(Exercise inputs Opens)

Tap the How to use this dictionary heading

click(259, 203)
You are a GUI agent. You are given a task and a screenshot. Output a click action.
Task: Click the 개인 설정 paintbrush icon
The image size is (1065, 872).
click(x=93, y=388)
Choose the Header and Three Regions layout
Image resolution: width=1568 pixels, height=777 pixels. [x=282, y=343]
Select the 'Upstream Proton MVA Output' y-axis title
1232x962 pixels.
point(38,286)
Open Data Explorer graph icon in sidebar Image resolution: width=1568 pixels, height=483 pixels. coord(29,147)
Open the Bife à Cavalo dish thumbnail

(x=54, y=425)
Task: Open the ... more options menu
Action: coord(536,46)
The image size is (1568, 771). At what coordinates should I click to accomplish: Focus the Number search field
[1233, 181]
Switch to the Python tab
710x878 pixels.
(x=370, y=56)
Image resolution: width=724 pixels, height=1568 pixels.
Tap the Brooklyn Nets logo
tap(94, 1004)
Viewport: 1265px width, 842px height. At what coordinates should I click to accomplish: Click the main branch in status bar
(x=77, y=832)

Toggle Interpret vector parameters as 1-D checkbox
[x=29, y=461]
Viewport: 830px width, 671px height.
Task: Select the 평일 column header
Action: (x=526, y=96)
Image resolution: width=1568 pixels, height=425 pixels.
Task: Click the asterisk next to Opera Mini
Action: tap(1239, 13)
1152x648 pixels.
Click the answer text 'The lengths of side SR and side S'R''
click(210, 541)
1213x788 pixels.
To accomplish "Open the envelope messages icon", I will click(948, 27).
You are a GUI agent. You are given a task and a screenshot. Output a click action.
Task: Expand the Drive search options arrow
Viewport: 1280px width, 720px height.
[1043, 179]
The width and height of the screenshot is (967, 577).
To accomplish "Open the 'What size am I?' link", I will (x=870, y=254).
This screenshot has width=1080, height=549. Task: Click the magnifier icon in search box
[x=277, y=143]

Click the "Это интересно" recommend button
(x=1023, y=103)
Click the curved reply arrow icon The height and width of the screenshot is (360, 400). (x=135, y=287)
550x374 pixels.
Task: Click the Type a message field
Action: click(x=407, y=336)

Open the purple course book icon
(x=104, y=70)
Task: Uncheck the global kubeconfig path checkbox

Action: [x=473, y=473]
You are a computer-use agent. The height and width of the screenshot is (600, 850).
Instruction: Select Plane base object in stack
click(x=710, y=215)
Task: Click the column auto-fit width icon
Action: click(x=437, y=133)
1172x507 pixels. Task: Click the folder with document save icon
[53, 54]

(Exercise inputs Closes)

▶ [Task directions]: Print every entry exactly as it appears.

▶ [Exercise answer]:
Tap the How to use this dictionary heading

click(259, 203)
You are a GUI agent. You are given a task and a screenshot. Output a click action.
Task: Click the 개인 설정 paintbrush icon
The image size is (1065, 872).
click(x=93, y=388)
Choose the Header and Three Regions layout
Image resolution: width=1568 pixels, height=777 pixels. [x=282, y=343]
Select the 'Upstream Proton MVA Output' y-axis title
1232x962 pixels.
point(38,286)
Open Data Explorer graph icon in sidebar Image resolution: width=1568 pixels, height=483 pixels. coord(29,147)
Open the Bife à Cavalo dish thumbnail

(x=54, y=425)
Task: Open the ... more options menu
Action: coord(536,46)
The image size is (1568, 771). At what coordinates should I click to accomplish: Focus the Number search field
[1233, 181]
Switch to the Python tab
710x878 pixels.
(x=370, y=56)
Image resolution: width=724 pixels, height=1568 pixels.
Tap the Brooklyn Nets logo
tap(94, 1004)
Viewport: 1265px width, 842px height. At what coordinates should I click to accomplish: Click the main branch in status bar
(x=77, y=832)

Toggle Interpret vector parameters as 1-D checkbox
[x=29, y=461]
Viewport: 830px width, 671px height.
Task: Select the 평일 column header
Action: (x=526, y=96)
Image resolution: width=1568 pixels, height=425 pixels.
Task: Click the asterisk next to Opera Mini
Action: tap(1239, 13)
1152x648 pixels.
Click the answer text 'The lengths of side SR and side S'R''
click(210, 541)
1213x788 pixels.
To accomplish "Open the envelope messages icon", I will click(948, 27).
You are a GUI agent. You are given a task and a screenshot. Output a click action.
Task: Expand the Drive search options arrow
Viewport: 1280px width, 720px height.
[1043, 179]
The width and height of the screenshot is (967, 577).
To accomplish "Open the 'What size am I?' link", I will (x=870, y=254).
This screenshot has width=1080, height=549. Task: Click the magnifier icon in search box
[x=277, y=143]

Click the "Это интересно" recommend button
(x=1023, y=103)
Click the curved reply arrow icon The height and width of the screenshot is (360, 400). (x=135, y=287)
550x374 pixels.
Task: Click the Type a message field
Action: click(x=407, y=336)

Open the purple course book icon
(x=104, y=70)
Task: Uncheck the global kubeconfig path checkbox

Action: [x=473, y=473]
You are a computer-use agent. The height and width of the screenshot is (600, 850).
Instruction: Select Plane base object in stack
click(x=710, y=215)
Task: Click the column auto-fit width icon
Action: click(x=437, y=133)
1172x507 pixels. Task: Click the folder with document save icon
[53, 54]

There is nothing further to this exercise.